● WHAT TO WORK ON:
If a picture appears in the records, skip it; copy everything else exactly.

● DATASET RECORDS:
>>>

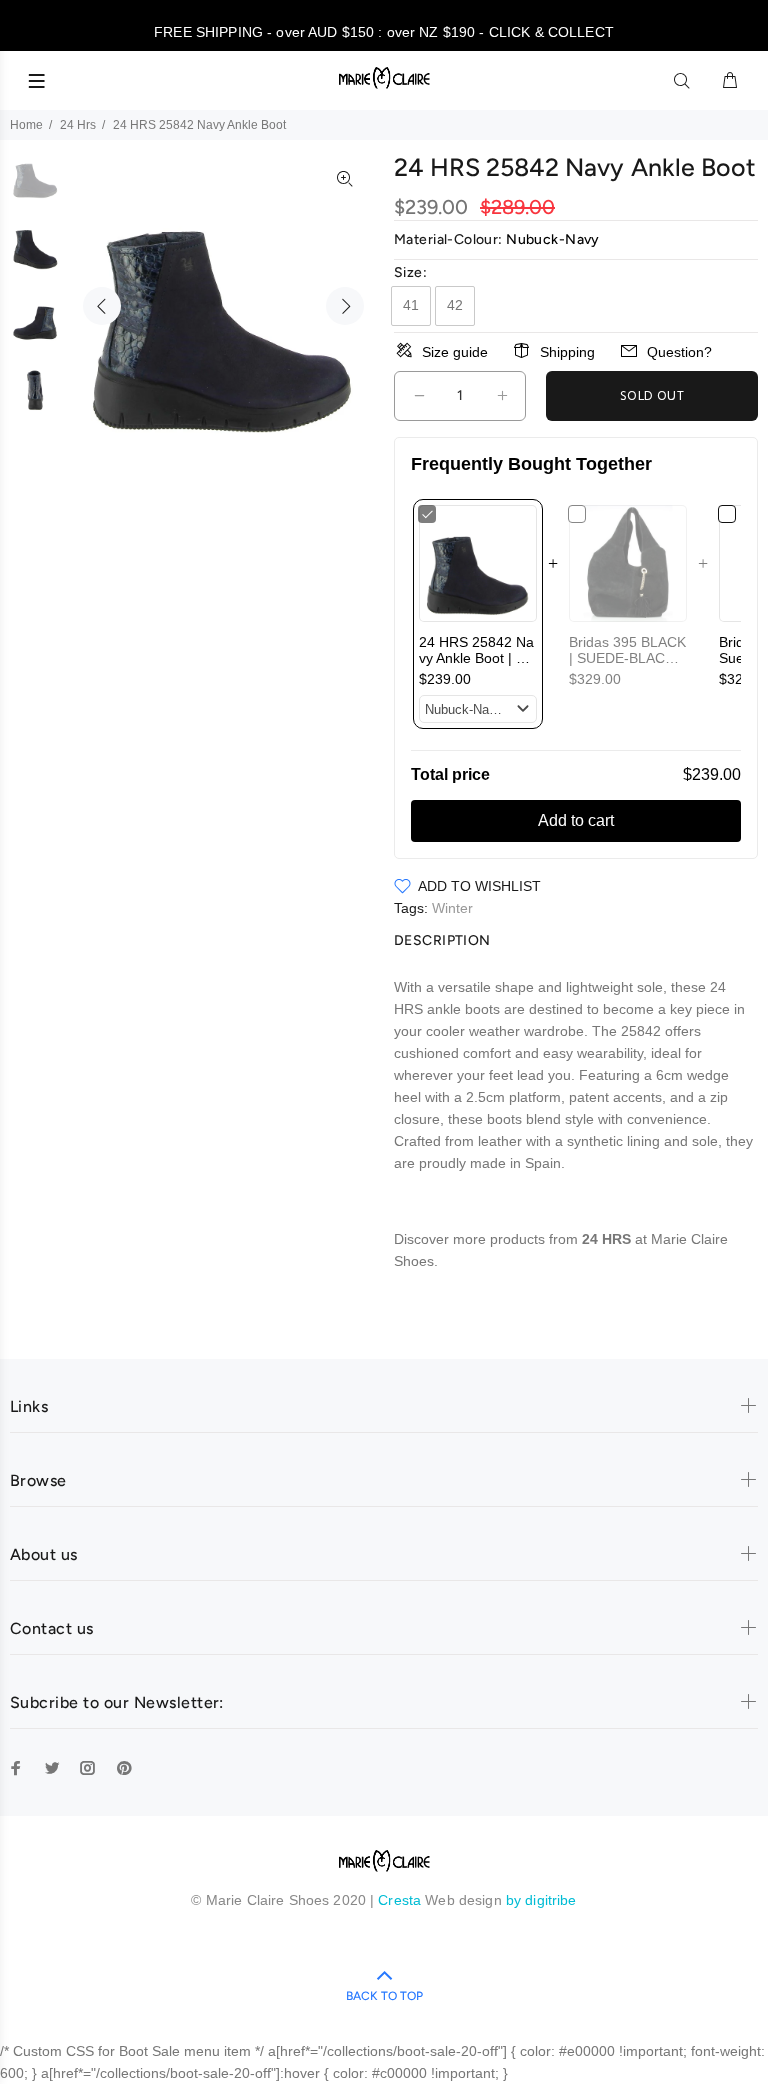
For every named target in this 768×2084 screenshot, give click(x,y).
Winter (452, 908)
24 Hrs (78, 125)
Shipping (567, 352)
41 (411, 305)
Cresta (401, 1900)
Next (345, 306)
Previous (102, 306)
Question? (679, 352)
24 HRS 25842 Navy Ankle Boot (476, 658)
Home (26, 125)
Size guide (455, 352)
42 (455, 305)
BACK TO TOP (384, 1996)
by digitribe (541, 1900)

<<<

● ANSWER FOR THIS EXERCISE:
For every named target in this 768×2084 screenshot, give click(x,y).
Winter (452, 908)
24 Hrs (78, 125)
Shipping (567, 352)
41 (411, 305)
Cresta (401, 1900)
Next (345, 306)
Previous (102, 306)
Question? (679, 352)
24 HRS 25842 Navy Ankle Boot (476, 658)
Home (26, 125)
Size guide (455, 352)
42 (455, 305)
BACK TO TOP (384, 1996)
by digitribe (541, 1900)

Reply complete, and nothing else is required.